ExpressJet Airlines, which ceased operations last year, will resume flying in October, operating leisure-focused routes in the western USA under the brand Aha.
Based in Reno, Nevada, Aha will initially serve eight cities using regional jets. It intends to expand to 20 destinations in the coming months, ExpressJet says on 29 September.
ExpressJet formed the subsidiary after ”developing post-Covid flying opportunities that fit our history of serving smaller communities with regional aircraft, says ExpressJet chief executive Subodh Karnik. “With so many under-served communities and the allure of Reno-Tahoe, the Aha… model practically leapt at us.”
Atlanta-based ExpressJet, a regional carrier which ceased operations in September 2020 amid the pandemic, applied to the US Department of Transportation for a recertification on 15 April and announced a relaunch on 30 July. It currently has a single 50-seat Embraer ERJ145 regional jet on its certificate.
Prior to the global health crisis, ExpressJet flew exclusively on behalf of United Airlines as United Express, and shuttered after United decided to consolidate ERJ-145 flying with Cleveland, Ohio-based CommutAir. ExpressJet had no other airline customers.
The company says Aha stands for “air-hotel-adventure”. According to its website, its jets will be decked out in a lime-green and blue livery.

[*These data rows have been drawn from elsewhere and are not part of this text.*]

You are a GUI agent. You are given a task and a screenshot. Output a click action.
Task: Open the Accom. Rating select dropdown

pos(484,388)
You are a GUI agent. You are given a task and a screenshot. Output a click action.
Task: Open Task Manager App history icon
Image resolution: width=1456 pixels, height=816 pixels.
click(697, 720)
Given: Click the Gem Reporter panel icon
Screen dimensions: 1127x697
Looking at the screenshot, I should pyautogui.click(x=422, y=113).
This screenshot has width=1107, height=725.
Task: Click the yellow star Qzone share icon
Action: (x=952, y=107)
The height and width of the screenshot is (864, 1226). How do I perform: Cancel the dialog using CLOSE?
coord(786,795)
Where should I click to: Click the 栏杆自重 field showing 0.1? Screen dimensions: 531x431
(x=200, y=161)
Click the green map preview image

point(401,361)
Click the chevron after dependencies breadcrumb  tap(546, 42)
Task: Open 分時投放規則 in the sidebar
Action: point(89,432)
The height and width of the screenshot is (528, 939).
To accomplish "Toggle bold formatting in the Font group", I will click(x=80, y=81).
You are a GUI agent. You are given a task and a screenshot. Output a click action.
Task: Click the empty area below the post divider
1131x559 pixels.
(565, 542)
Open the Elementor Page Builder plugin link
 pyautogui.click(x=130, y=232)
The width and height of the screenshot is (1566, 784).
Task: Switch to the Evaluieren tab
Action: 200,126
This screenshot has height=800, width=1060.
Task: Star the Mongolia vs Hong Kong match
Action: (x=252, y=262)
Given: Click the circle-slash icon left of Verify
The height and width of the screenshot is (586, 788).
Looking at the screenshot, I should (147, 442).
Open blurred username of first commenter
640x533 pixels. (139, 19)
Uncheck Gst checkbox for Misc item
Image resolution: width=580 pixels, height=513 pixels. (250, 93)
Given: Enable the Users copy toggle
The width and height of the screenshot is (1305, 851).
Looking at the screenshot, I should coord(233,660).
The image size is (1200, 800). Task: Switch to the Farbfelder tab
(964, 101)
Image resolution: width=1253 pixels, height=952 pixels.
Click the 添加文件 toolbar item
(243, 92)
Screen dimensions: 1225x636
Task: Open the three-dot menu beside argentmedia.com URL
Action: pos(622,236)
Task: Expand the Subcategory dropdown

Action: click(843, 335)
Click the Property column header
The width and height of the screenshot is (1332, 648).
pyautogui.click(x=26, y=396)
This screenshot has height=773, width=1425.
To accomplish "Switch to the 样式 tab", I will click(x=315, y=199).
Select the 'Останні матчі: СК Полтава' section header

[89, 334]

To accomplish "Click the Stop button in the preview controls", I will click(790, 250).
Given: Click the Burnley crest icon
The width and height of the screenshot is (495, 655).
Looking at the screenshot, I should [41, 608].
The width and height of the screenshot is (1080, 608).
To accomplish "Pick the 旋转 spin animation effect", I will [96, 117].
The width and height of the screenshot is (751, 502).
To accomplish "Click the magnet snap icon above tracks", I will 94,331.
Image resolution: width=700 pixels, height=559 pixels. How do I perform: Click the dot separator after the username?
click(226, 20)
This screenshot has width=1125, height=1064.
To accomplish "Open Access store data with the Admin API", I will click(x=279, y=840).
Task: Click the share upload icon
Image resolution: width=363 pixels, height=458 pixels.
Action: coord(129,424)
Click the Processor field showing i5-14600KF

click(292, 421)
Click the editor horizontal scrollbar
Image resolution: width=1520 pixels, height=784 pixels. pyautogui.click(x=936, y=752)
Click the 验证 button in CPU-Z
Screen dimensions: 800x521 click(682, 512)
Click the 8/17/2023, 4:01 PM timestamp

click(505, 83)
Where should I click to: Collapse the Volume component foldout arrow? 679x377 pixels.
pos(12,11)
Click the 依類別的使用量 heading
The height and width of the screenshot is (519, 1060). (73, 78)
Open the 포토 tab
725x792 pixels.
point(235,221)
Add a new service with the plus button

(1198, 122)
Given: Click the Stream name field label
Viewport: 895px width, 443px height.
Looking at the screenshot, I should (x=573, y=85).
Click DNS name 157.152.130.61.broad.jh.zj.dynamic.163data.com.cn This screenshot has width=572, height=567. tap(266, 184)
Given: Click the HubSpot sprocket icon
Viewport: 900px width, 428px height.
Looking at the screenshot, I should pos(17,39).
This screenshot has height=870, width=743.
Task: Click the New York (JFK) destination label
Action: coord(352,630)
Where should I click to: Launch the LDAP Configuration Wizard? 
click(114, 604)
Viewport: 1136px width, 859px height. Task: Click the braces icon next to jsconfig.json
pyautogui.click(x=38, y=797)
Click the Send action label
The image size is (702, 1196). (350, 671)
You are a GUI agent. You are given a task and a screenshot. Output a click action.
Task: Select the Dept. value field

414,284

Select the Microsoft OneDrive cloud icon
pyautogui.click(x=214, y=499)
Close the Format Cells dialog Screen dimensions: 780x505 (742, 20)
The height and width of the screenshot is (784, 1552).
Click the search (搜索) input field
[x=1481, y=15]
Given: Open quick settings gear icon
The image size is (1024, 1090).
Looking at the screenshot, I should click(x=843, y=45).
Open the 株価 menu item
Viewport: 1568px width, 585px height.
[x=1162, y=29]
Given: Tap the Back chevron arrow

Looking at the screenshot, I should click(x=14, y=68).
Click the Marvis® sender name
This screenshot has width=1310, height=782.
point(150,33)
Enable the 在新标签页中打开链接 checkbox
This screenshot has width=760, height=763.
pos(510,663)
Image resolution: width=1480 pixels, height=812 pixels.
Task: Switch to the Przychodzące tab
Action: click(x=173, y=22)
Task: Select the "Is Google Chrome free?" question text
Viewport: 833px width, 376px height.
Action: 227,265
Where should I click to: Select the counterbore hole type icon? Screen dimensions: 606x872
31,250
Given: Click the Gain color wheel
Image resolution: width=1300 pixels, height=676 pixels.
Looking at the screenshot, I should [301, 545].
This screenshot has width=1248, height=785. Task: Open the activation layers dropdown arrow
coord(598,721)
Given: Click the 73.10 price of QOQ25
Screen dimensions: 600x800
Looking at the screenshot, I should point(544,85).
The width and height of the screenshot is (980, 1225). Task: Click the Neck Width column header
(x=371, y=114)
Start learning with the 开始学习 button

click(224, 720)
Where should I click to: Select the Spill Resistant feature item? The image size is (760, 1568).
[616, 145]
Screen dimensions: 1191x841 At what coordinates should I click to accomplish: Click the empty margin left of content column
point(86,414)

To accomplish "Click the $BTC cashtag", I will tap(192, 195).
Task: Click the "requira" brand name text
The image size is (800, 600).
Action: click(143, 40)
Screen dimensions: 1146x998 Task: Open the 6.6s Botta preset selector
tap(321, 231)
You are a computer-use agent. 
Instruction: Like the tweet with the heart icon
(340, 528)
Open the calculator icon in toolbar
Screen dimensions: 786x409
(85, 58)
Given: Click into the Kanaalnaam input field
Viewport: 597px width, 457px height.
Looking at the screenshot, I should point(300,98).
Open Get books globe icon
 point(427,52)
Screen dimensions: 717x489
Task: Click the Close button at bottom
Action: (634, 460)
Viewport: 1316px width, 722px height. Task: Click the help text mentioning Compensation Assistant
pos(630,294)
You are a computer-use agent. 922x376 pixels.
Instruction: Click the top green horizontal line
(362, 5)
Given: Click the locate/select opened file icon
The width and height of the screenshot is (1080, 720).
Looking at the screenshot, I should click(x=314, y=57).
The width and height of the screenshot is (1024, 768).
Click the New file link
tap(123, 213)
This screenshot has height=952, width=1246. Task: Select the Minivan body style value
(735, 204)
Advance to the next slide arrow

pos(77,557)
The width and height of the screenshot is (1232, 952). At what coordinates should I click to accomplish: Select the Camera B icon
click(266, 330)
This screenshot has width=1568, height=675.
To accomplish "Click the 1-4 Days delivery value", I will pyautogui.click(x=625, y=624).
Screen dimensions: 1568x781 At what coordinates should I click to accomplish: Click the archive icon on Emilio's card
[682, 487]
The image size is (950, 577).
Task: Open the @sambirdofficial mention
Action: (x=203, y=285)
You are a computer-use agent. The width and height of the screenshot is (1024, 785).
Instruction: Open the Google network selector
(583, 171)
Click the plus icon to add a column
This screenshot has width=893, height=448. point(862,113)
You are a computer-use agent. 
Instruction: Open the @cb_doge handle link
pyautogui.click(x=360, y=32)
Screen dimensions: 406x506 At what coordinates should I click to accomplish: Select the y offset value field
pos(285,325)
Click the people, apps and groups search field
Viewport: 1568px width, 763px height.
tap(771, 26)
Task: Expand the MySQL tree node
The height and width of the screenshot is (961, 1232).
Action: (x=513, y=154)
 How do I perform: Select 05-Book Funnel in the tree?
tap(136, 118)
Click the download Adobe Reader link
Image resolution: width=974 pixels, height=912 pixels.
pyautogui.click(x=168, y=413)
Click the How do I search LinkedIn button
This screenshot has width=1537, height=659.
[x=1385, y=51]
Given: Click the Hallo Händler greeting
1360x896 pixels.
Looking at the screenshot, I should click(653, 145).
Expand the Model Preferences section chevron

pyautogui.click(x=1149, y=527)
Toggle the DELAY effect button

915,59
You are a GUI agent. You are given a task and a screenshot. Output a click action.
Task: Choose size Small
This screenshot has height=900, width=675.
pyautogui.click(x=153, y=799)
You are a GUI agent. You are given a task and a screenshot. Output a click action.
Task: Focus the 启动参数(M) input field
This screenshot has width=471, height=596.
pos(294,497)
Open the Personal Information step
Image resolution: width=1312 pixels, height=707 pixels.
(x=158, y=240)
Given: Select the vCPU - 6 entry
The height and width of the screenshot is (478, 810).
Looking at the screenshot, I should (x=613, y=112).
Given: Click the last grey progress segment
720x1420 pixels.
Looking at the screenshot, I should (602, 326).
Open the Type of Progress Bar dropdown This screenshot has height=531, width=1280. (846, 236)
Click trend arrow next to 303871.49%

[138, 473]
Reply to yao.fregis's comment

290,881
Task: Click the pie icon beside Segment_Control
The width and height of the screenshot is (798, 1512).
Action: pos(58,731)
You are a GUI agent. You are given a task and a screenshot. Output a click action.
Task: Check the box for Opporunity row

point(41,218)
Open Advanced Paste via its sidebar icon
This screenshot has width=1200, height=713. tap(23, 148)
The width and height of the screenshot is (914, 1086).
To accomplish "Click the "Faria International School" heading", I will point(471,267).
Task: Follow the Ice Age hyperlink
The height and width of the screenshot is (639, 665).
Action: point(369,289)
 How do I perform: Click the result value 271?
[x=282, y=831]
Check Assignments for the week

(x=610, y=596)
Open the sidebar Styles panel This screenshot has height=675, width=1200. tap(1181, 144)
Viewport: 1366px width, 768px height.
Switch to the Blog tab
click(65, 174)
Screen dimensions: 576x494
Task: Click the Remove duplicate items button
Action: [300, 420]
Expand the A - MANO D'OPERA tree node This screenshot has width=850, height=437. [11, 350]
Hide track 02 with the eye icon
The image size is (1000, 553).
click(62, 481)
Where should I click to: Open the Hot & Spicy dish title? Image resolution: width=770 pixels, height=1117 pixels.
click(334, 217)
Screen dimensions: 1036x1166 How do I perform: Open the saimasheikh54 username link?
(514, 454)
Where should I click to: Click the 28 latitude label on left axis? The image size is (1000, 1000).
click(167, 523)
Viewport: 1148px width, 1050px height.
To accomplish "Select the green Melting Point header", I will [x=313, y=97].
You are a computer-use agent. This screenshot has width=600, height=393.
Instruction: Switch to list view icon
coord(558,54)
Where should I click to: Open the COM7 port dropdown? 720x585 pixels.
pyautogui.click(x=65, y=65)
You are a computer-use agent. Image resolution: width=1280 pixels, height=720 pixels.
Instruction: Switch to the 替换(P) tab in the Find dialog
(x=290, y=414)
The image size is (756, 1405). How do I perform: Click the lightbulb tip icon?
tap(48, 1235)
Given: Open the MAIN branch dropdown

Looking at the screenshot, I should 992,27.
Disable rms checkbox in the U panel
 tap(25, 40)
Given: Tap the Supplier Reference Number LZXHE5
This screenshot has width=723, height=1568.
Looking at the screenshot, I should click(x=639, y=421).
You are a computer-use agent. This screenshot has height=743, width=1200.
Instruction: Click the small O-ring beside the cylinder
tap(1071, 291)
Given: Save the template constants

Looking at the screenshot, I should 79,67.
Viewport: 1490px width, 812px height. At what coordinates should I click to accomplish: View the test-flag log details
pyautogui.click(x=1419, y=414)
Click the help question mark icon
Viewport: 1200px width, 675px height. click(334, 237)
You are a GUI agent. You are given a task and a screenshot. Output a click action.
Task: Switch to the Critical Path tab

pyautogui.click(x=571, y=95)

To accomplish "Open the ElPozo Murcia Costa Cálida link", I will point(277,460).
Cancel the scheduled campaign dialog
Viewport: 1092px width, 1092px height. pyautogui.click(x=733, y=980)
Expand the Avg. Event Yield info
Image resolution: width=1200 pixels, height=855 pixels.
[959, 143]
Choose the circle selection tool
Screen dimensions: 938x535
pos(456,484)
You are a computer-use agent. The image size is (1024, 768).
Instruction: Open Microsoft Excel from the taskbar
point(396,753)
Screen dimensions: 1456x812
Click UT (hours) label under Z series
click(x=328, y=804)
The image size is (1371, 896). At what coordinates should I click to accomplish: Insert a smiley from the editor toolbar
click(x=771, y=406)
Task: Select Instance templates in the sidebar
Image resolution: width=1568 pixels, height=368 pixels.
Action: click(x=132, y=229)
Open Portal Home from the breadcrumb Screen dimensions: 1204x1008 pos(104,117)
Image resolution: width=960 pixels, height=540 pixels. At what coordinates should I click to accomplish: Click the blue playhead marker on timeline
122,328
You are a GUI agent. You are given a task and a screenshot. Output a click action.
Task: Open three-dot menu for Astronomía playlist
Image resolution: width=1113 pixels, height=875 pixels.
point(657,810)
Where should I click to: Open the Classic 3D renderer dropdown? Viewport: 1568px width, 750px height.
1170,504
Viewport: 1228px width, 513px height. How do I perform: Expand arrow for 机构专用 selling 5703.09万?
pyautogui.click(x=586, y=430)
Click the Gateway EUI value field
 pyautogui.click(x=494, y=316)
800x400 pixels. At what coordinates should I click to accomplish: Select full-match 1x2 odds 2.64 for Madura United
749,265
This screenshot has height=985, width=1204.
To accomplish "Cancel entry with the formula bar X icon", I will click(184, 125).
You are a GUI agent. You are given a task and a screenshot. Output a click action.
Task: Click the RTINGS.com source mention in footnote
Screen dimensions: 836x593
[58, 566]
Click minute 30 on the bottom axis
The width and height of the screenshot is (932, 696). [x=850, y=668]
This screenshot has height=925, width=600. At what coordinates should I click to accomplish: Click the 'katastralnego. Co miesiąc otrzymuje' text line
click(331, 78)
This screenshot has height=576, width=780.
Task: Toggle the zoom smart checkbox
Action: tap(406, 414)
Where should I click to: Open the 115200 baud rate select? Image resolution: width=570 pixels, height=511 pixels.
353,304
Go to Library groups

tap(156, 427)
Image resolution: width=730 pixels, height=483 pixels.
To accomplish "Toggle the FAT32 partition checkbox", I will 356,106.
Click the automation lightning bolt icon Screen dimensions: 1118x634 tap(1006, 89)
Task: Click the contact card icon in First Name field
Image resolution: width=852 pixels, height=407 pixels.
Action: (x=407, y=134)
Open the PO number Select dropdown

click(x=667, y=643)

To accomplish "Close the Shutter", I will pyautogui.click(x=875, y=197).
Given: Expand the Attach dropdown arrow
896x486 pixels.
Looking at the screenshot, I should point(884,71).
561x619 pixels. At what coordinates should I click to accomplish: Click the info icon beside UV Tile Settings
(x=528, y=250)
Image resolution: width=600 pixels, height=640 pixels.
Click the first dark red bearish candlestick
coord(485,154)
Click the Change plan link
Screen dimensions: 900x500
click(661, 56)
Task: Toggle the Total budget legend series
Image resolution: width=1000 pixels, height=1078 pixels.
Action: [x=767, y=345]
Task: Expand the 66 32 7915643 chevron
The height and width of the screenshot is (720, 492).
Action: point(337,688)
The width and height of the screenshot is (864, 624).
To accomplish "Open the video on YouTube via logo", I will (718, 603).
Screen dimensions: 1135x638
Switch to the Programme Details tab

Initial destinations include Pasco/Tri-Cities (Washington), Bakersfield, Eureka, Fresno and Ontario (California), and Medford, Redmond and Eugene (Oregon). Flights will start on 24 October, says Aha. It describes Reno as well-placed near Lake Tahoe, which draws vacationers year round.
A test booking on the airline’s website for flights during the last week of October returns fares of $49 one way. Three ticket categories – increasing in price – are offered: Budget, Standard and Flex. The airline charges $30 for a carry-on or first checked bag. The second checked bag costs $50.
Despite the company’s optimistic plans, few US regional carriers have had long-term success as standalone businesses, though several have tried. Those include now-defunct Atlantic Coast Airlines, which operated flights for Delta Air Lines and United before breaking those ties and launching its own operation – Independence Air – in 2004.
Independence Air operated relatively high-seat-cost Bombardier CRJ200s, offered rock-bottom fares and faced intense competition at Washington’s Dulles International airport from United. Independence went out of business in early 2006. Another, Mesa Airlines, operated a subsidiary in Hawaii called Go until 2014.
Aha is the second carrier to launch flights to secondary cities in the western USA this year. In April, Avelo Airlines, a low-cost carrier based out of Los-Angeles-area Hollywood Burbank airport, began flying to some of the same destinations with a fleet of Boeing 737-800 aircraft.
The new airline says it will offer “value-priced, nonstop flights”, and it plans to partner with resorts, casinos and other attractions to create vacation packages for cost-conscious travellers.